McLaren Racing’s predictive maintenance strategy
A real-world example of predictive maintenance in action is McLaren Racing, where the power of data analytics plays a critical role in enhancing both performance and efficiency. Each Formula 1 race weekend generates around 1.5 TB of data from sources such as telemetry sensors, computational fluid dynamics, and the wind tunnel. With Alteryx, McLaren Racing processes this data in real time, allowing engineers to optimise vehicle design and race strategy at each stage. Predictive maintenance is integral to their approach, helping McLaren manage everything from component performance to driver telemetry, supporting the team’s competitive edge.
McLaren’s use of predictive maintenance extends beyond the racetrack. Alteryx enables the team to integrate data across different business functions, such as marketing and finance. For the marketing team, Alteryx’s geospatial capabilities allow them to correlate fan data with location information to create targeted engagement opportunities. The finance team, on the other hand, uses predictive analytics to align with commercial goals and ensure compliance with Formula 1’s budget caps. This cross-functional approach demonstrates how McLaren leverages predictive maintenance not just to improve performance but also to optimise the entire organisation, staying agile and data-driven in a high-stakes environment.
Predictive maintenance stands at the forefront of manufacturing’s digital transformation. The journey may be complex, but the benefits are undeniable: cost savings, efficiency gains, and strategic insights that help organisations stay competitive. For manufacturing leaders exploring predictive maintenance, Jacobson recommends a collaborative approach. “Bringing in insights from technology providers or peers who are further along in the journey can be invaluable,” he says. “Learning from others makes these projects less daunting, and many are surprised by how quickly people can gain data skills.
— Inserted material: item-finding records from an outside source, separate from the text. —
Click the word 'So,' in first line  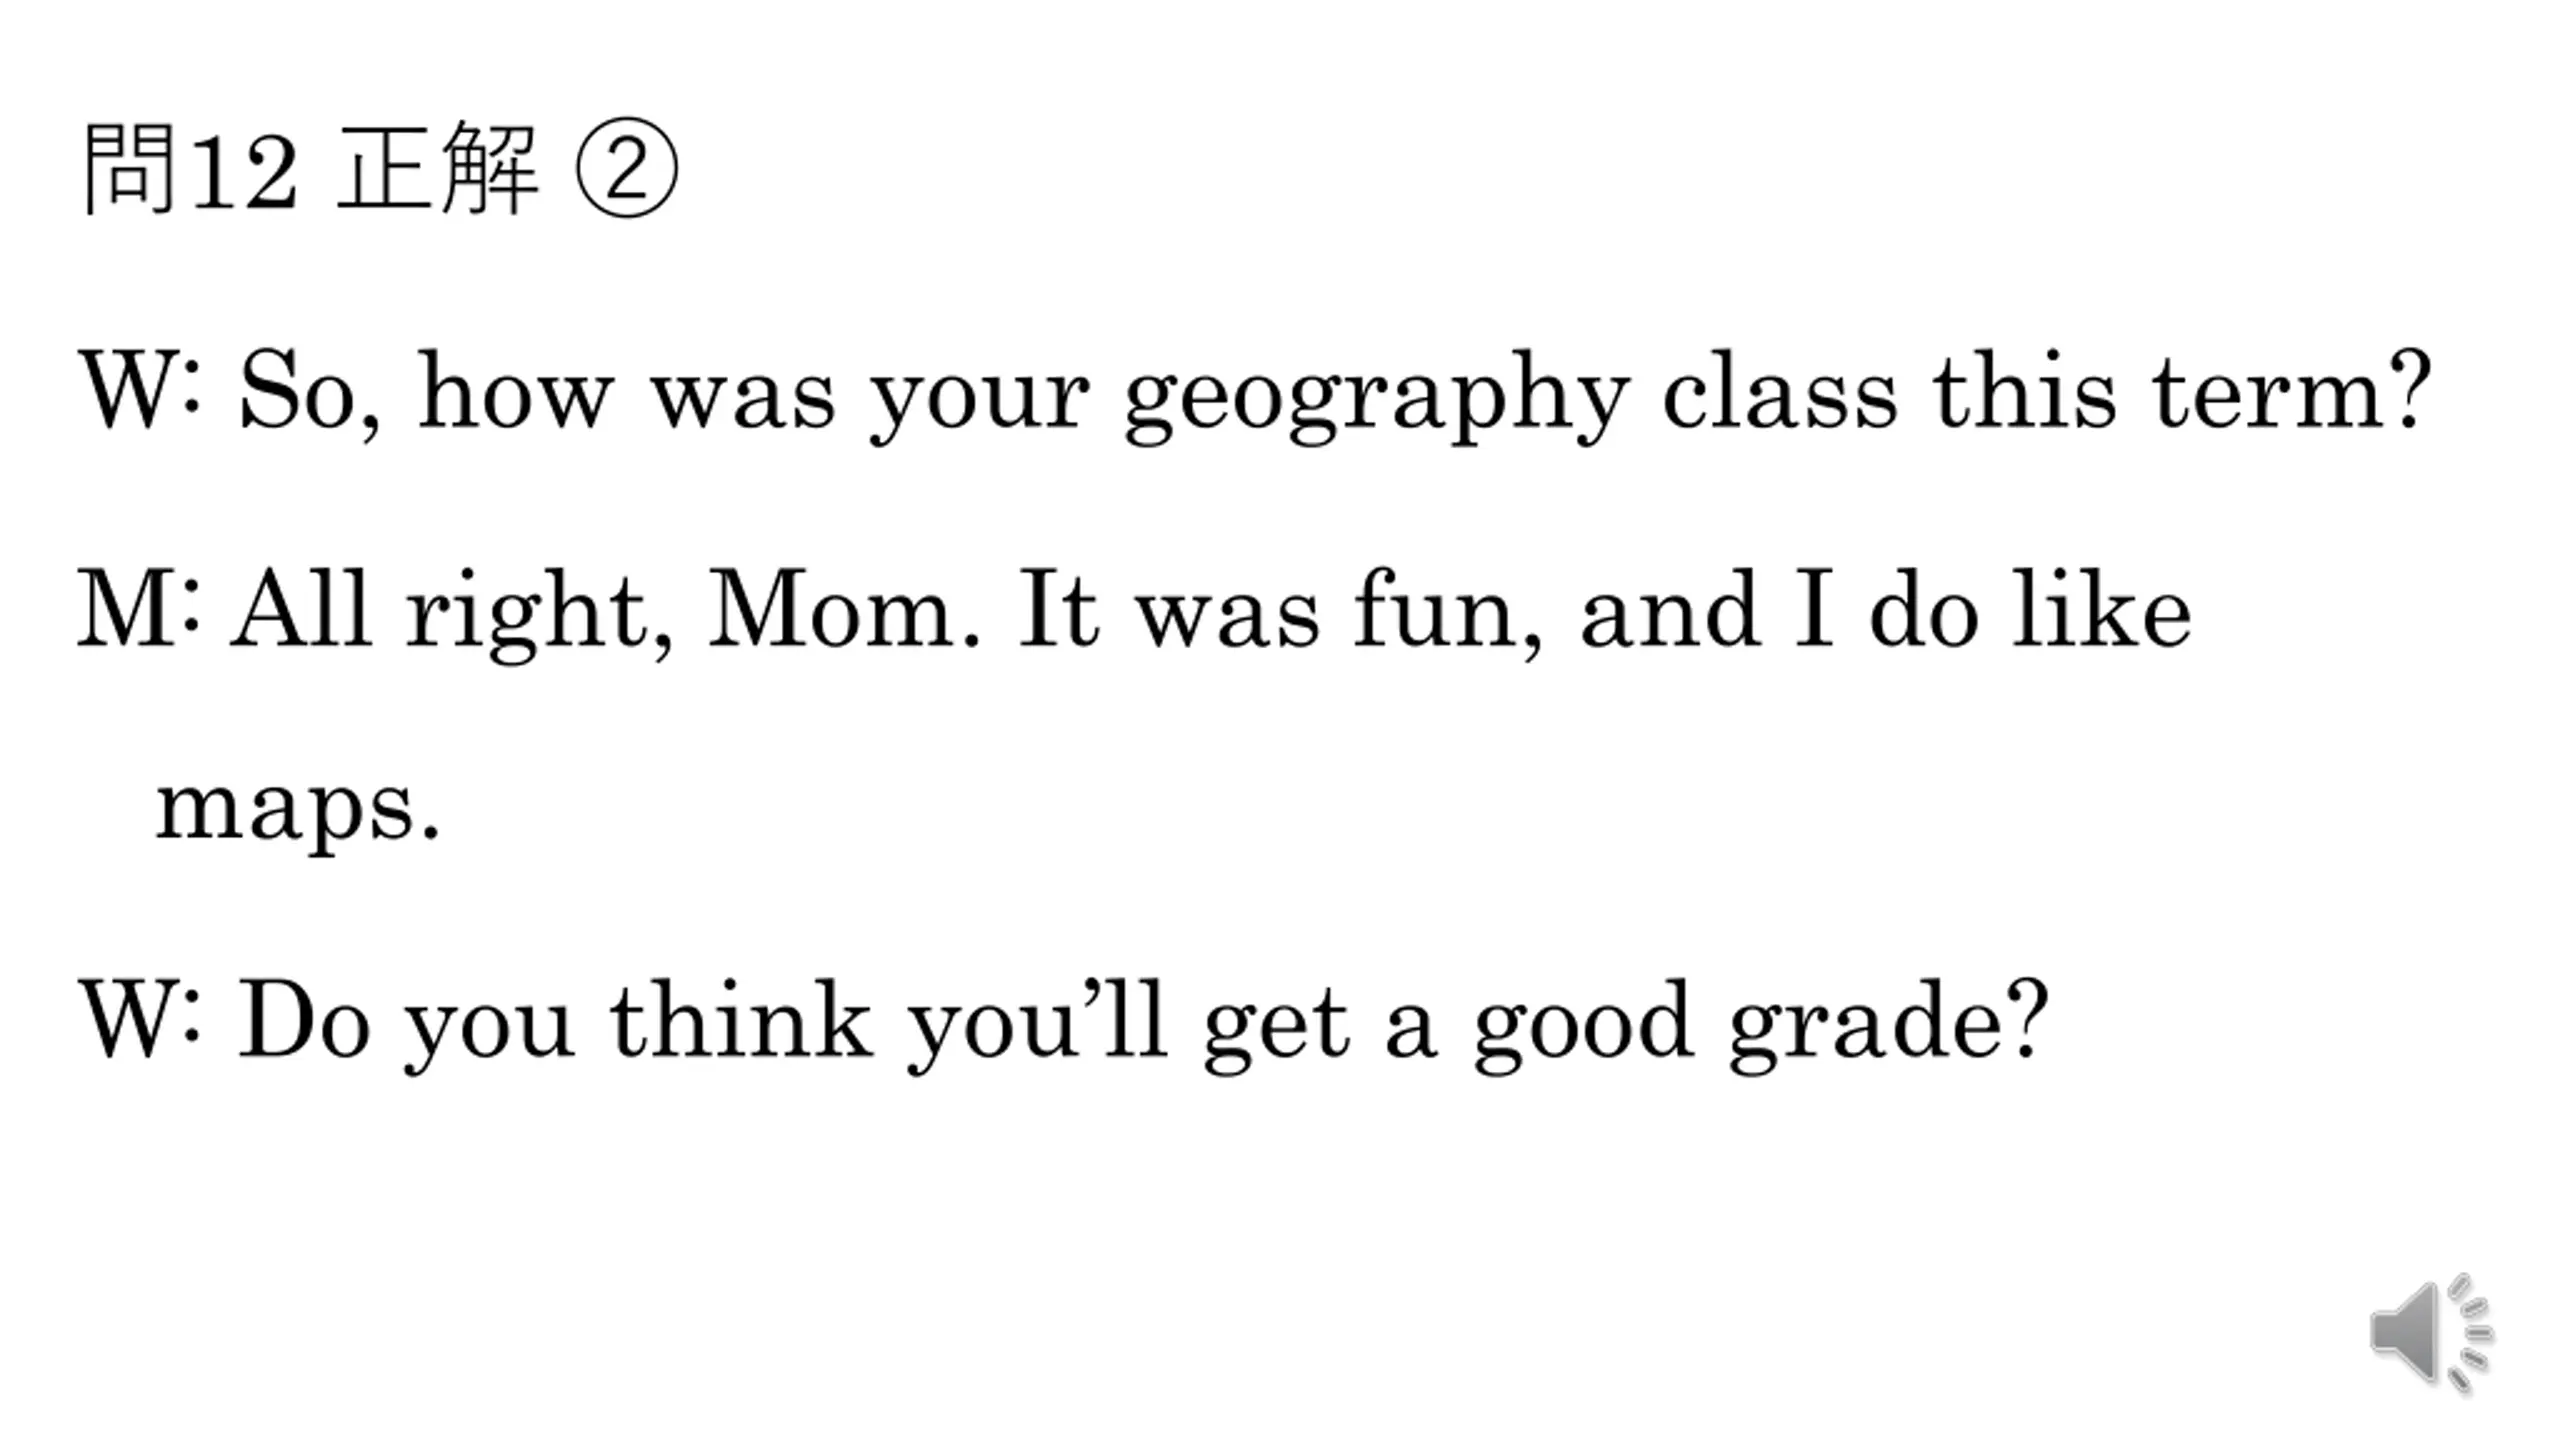point(310,394)
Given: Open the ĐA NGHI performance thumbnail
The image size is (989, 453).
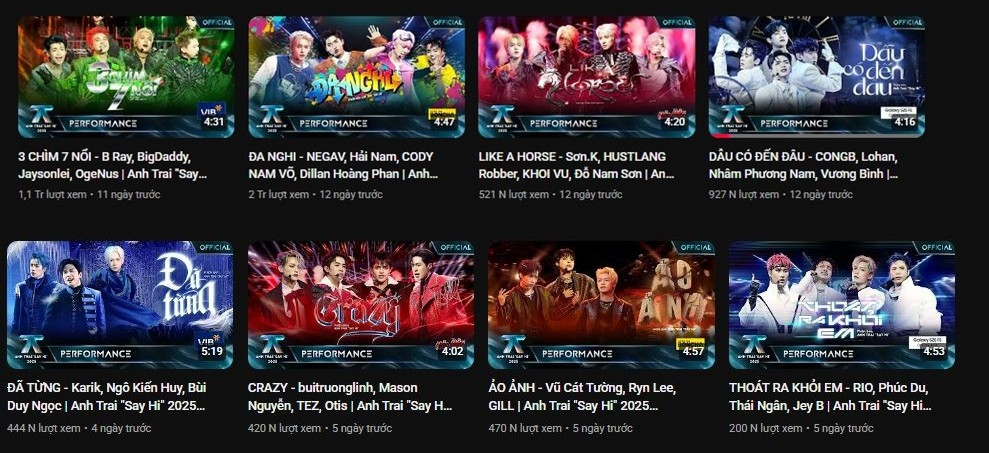Looking at the screenshot, I should (356, 76).
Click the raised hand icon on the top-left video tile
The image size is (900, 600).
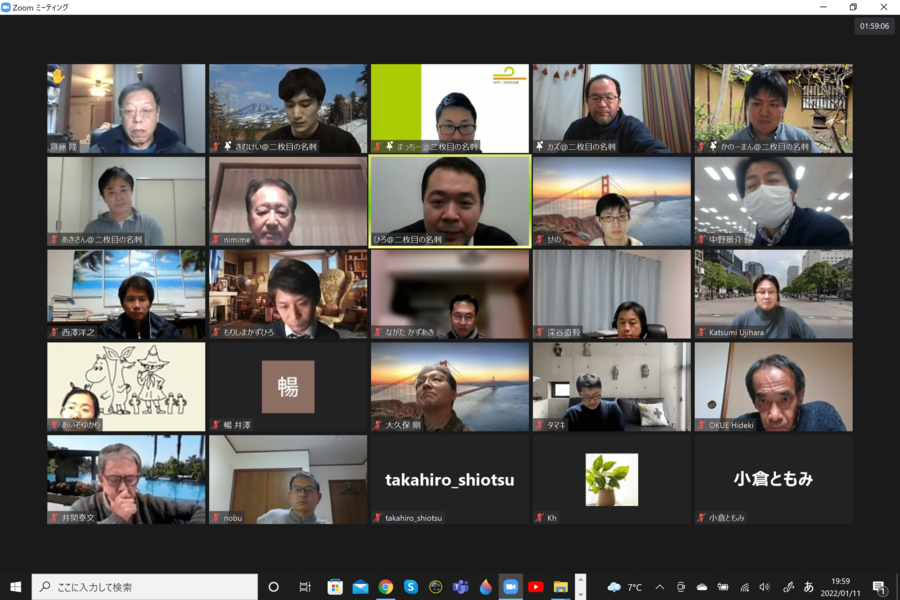click(58, 76)
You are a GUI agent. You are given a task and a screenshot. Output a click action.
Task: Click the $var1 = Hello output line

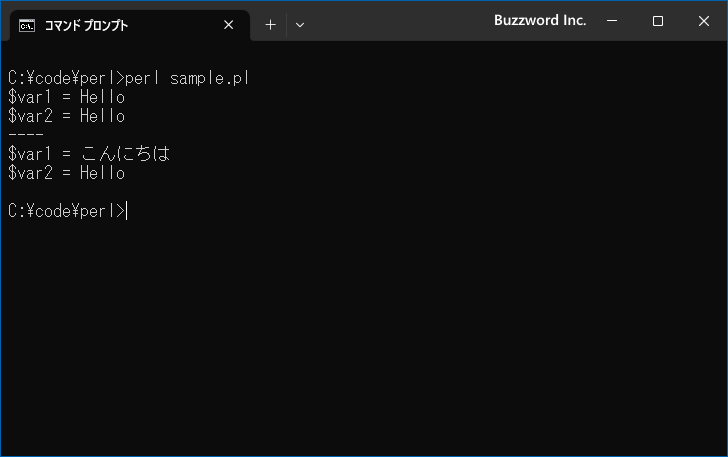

It is not only about training your team; executives need to understand these tools too. I recently led a session with senior leaders on AI and LLMs to help them understand how the technology works. When executives are confident with the tools, they can make informed decisions and guide their teams effectively.”
The future of predictive maintenance is promising, as more companies embrace AI-driven data practices. Manufacturers investing in robust analytics platforms, upskilling their teams, and balancing security concerns will find themselves well-positioned to benefit from predictive maintenance’s full potential. By tackling the challenges of data integration, accessibility, and security, companies can leverage predictive maintenance as a competitive advantage, making it an essential part of the data-driven future of manufacturing.